###THEORY QUESTIONS

###1. What is NumPy, and why is it widely used in Python?
> NumPy is a Python library for numerical and scientific computing. It provides support for large multidimensional arrays, matrices, and a collection of high-level mathematical functions. It is widely used because it is faster and more memory-efficient than Python lists.

###2. How does broadcasting work in NumPy?
> Broadcasting is a feature in NumPy that allows operations on arrays of different shapes without explicitly replicating data, making computations more memory and time efficient.

###3. What is a Pandas DataFrame?
> A DataFrame in Pandas is a 2-dimensional, size-mutable, and heterogeneous tabular data structure with labeled axes (rows and columns), similar to a spreadsheet or SQL table.

###4. Explain the use of the groupby() method in Pandas.
> groupby() in Pandas is used to group data based on one or more keys and apply aggregation functions like sum, mean, etc., for easier data analysis.

###5. Why is Seaborn preferred for statistical visualizations?
> Seaborn provides beautiful, high-level interface for creating attractive and informative statistical graphics with less code compared to Matplotlib.

###6. What are the differences between NumPy arrays and Python lists?
> NumPy arrays are faster and consume less memory.

> Arrays support element-wise operations, unlike lists.

> Arrays are homogeneous; lists can hold mixed types.

###7. What is a heatmap, and when should it be used?
> A heatmap is a graphical representation of data where individual values are represented using colors.
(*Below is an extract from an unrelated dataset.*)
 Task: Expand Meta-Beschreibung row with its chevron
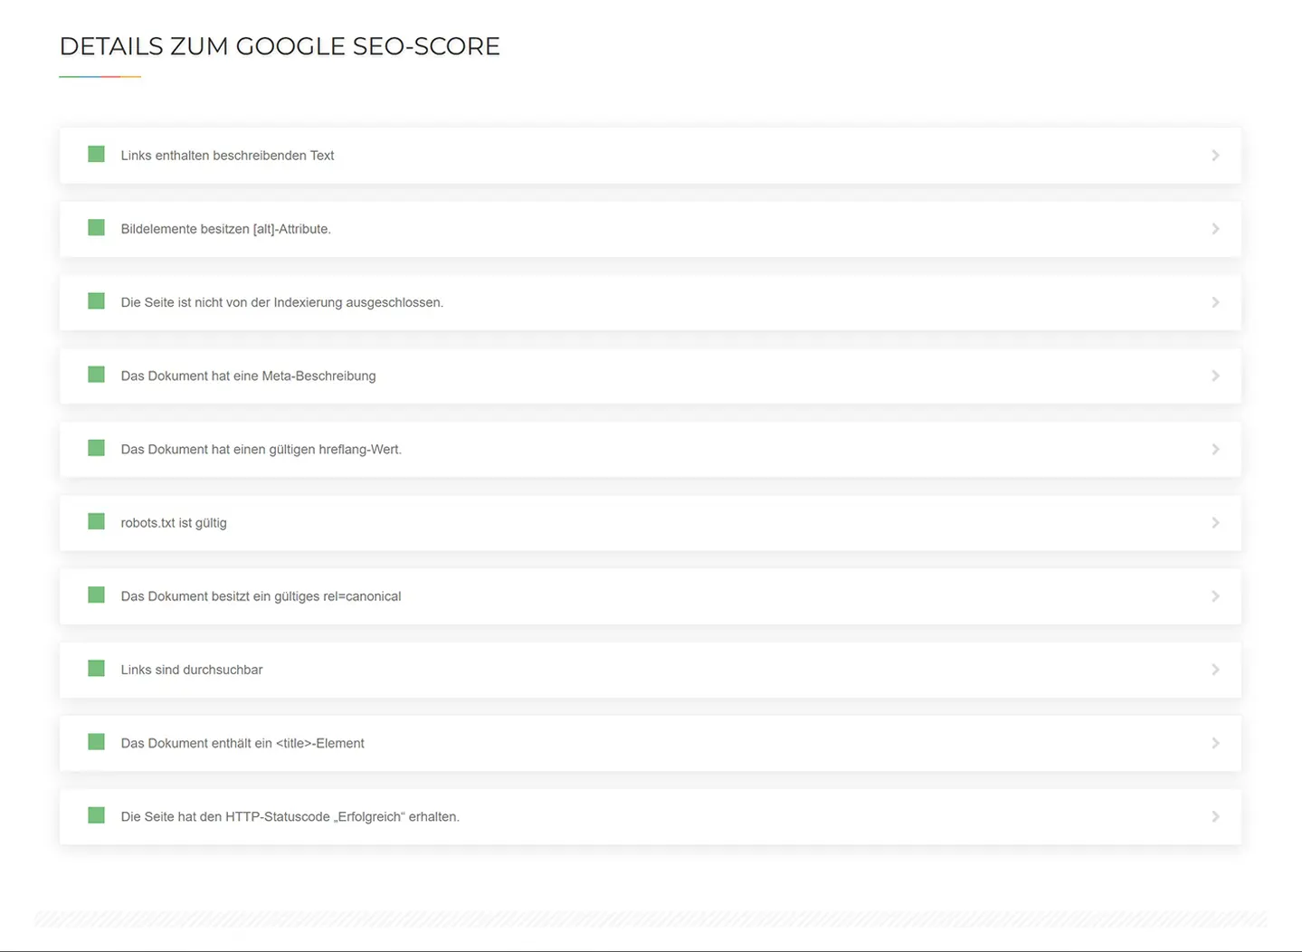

It is used to visualize correlation matrices, missing data patterns, or density distributions.

###8. What does the term “vectorized operation” mean in NumPy?
> A vectorized operation means performing an operation on entire arrays without writing explicit loops, making the code faster and more readable.

###9. How does Matplotlib differ from Plotly?
> Matplotlib: Static, traditional 2D plotting library.

Plotly: Interactive and dynamic visualizations, with zoom, hover, and clickable features.

###10. What is the significance of hierarchical indexing in Pandas?
> Hierarchical indexing allows multiple (two or more) index levels on an axis, which makes it easier to work with higher-dimensional data in a 2D table.

###11. What is the role of Seaborn’s pairplot() function?
> pairplot() automatically plots pairwise relationships in a dataset and supports color grouping by category, making it easy to explore relationships between multiple variables.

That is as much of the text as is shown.